■ QUOTED TEXT
^^^^^^^^^^^^^^^^
This reasoning is instructive to the case at hand. These same types of considerations and individual determinations would have to be made in order to show that Entergy was the cause of each individual's harm, and precisely what damages each individual plaintiff suffered.

 

Moreover, the trial court failed to explain its plan for trying these individual issues, and "it is improper to certify a class without knowing how the claims can and will likely be tried."[16]  The trial court did acknowledge the potential need to divide the class into subclasses. However, the Texas Supreme Court has made it clear that it is no longer acceptable for a trial court to "certify now and worry later."[17]  "If it is not determinable from the outset that the individual issues can be considered in a manageable, time-efficient, yet fair manner, then certification is not appropriate."[18]  In this case, the predominance requirement is not satisfied.

 

The order certifying the class is reversed.

Because of its length, the courtÕs footnote 3 printed here.

The trial court, in its order granting class certification with findings of fact and conclusions of law, found the common issues to include, but not be limited to, the following:

(i) whether Entergy and the remaining Defendants were negligent in failing to properly maintain the distribution system to ensure continued receipt of electrical services;

(ii) whether Entergy and the remaining Defendants misrepresented their ability and intentions to maintain service-related manpower, materials and equipment at levels necessary to ensure continuation of electrical service and/or in order to limit interruption of service to a reasonable basis;

(iii) whether Entergy and the remaining Defendants acted willfully, recklessly or with conscious indifference to the rights of the customers of Entergy in misrepresenting material facts regarding their intention and/or ability to maintain the service-related manpower, equipment and materials as detailed hereinabove, and/or their ability to timely reinstate electrical power in the event of a weather-related power outage;

(iv) whether Entergy and the remaining Defendants acted willfully, recklessly or with conscious indifference by failing to take appropriate preventive maintenance actions to prevent and/or limit weather-related power outages including, but not limited to, whether Energy [sic] completed appropriate vegetation-related preventive maintenance to its distribution and/or transmission system;

(v) whether Entergy and/or the remaining Defendants violated the Deceptive Trade Practices Act;

(vi) whether Entergy and/or the remaining Defendants violated certain express and implied warranties made either directly to the Representative Plaintiffs and Class members or for the benefit of the Representative Plaintiffs and Class members to third parties, including the PUC and certain governmental entities;

(vii) whether Entergy and/or the remaining Defendants breached certain contractual obligations related to continuation and/or reinstatement of electrical service, which contractual obligations were owed by Entergy either directly to the Representative Plaintiffs and the Class members or by Entergy to certain third-party entities, including the PUC and various governmental entities for the benefit of the Representative Plaintiffs and Class members.
^^^^^^^^^^^^^^^^
■ SOURCE DATA
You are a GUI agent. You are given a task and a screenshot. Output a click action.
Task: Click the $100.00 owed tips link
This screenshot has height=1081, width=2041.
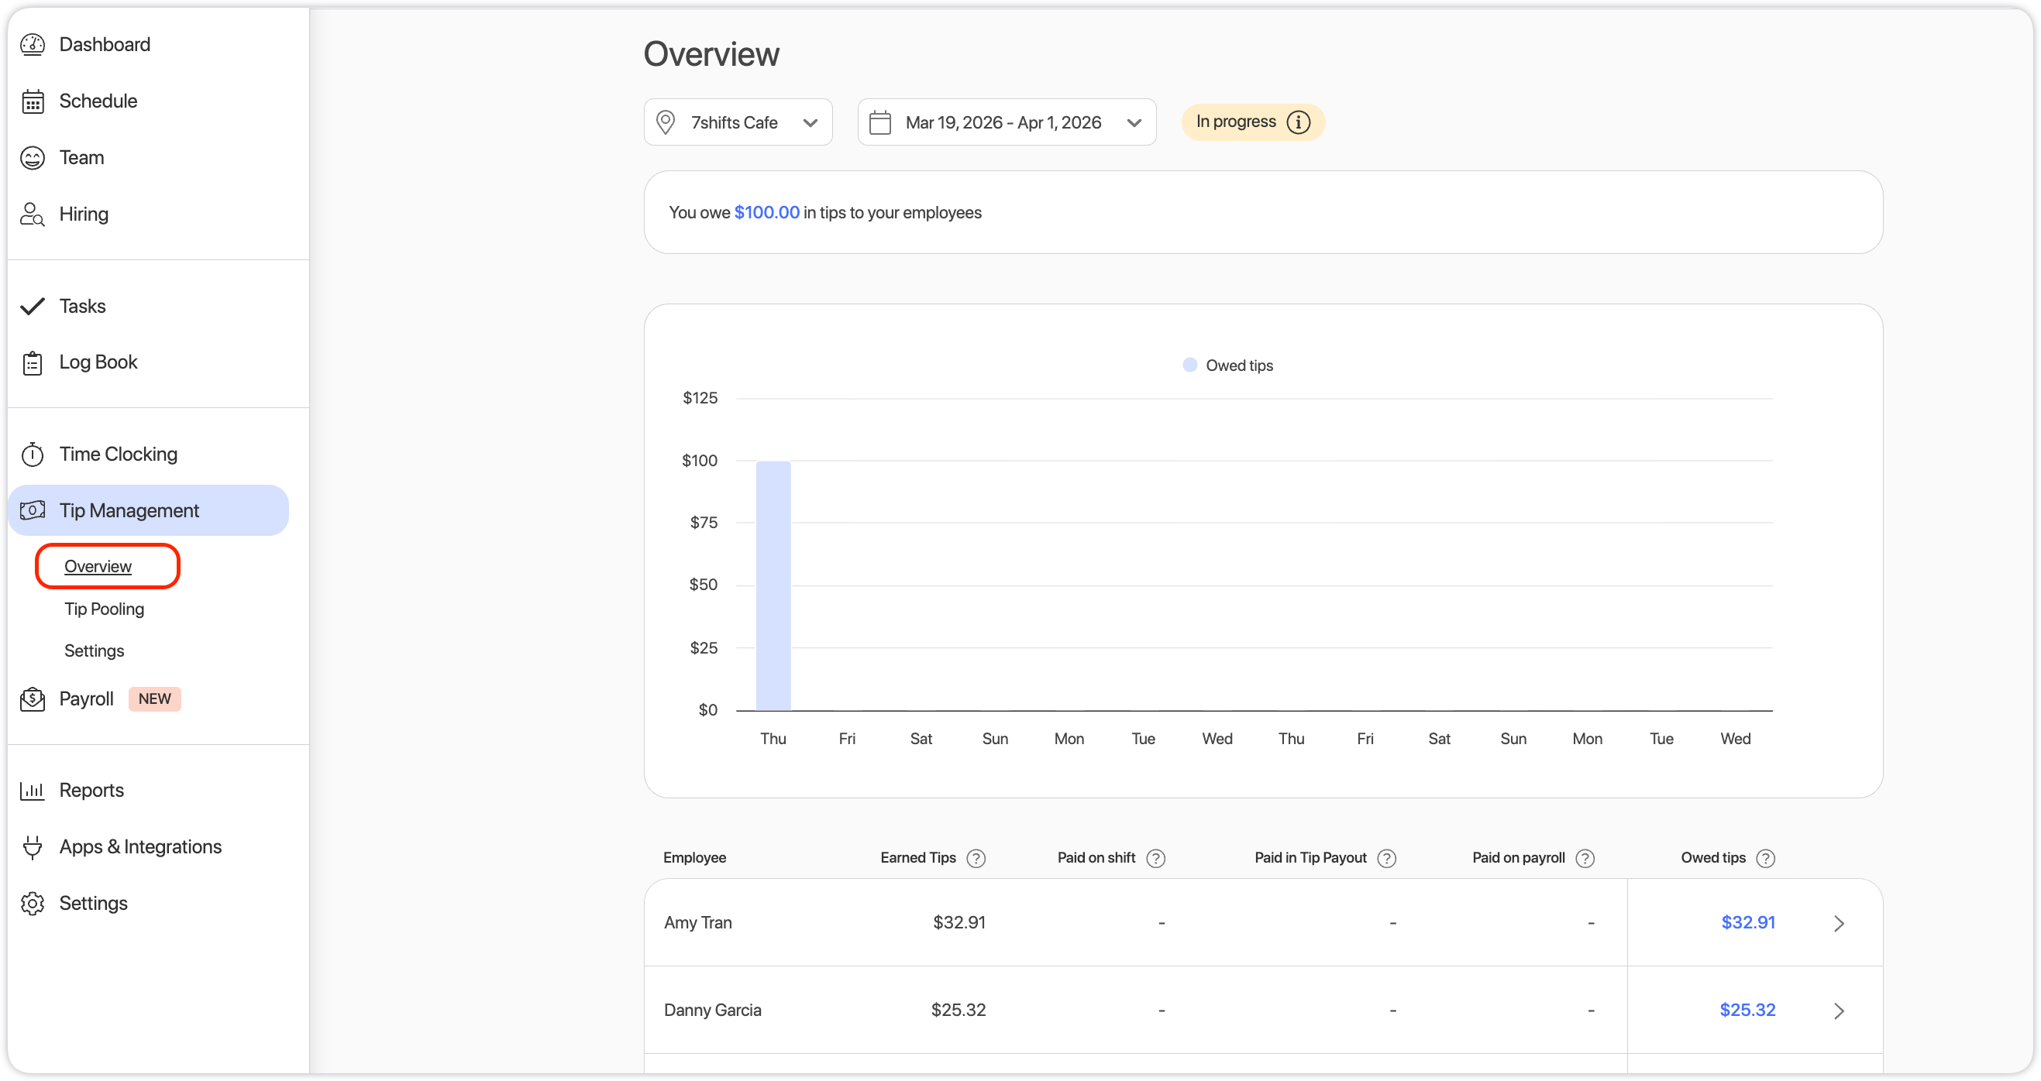[x=766, y=212]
^^^^^^^^^^^^^^^^
■ CHALLENGE A
From the class-certification ruling, return the passage that opens with the words containing "(vi) whether Entergy" and closes with "and Class members.", copied word for word.
■ CHALLENGE B
Translate this sentence from the class-certification ruling into Spanish: "The trial court did acknowledge the potential need to divide the class into subclasses."

■ RESPONSE A
(vi) whether Entergy and/or the remaining Defendants violated certain express and implied warranties made either directly to the Representative Plaintiffs and Class members or for the benefit of the Representative Plaintiffs and Class members to third parties, including the PUC and certain governmental entities;

(vii) whether Entergy and/or the remaining Defendants breached certain contractual obligations related to continuation and/or reinstatement of electrical service, which contractual obligations were owed by Entergy either directly to the Representative Plaintiffs and the Class members or by Entergy to certain third-party entities, including the PUC and various governmental entities for the benefit of the Representative Plaintiffs and Class members.

■ RESPONSE B
El tribunal de primera instancia sí reconoció la posible necesidad de dividir la clase en subclases.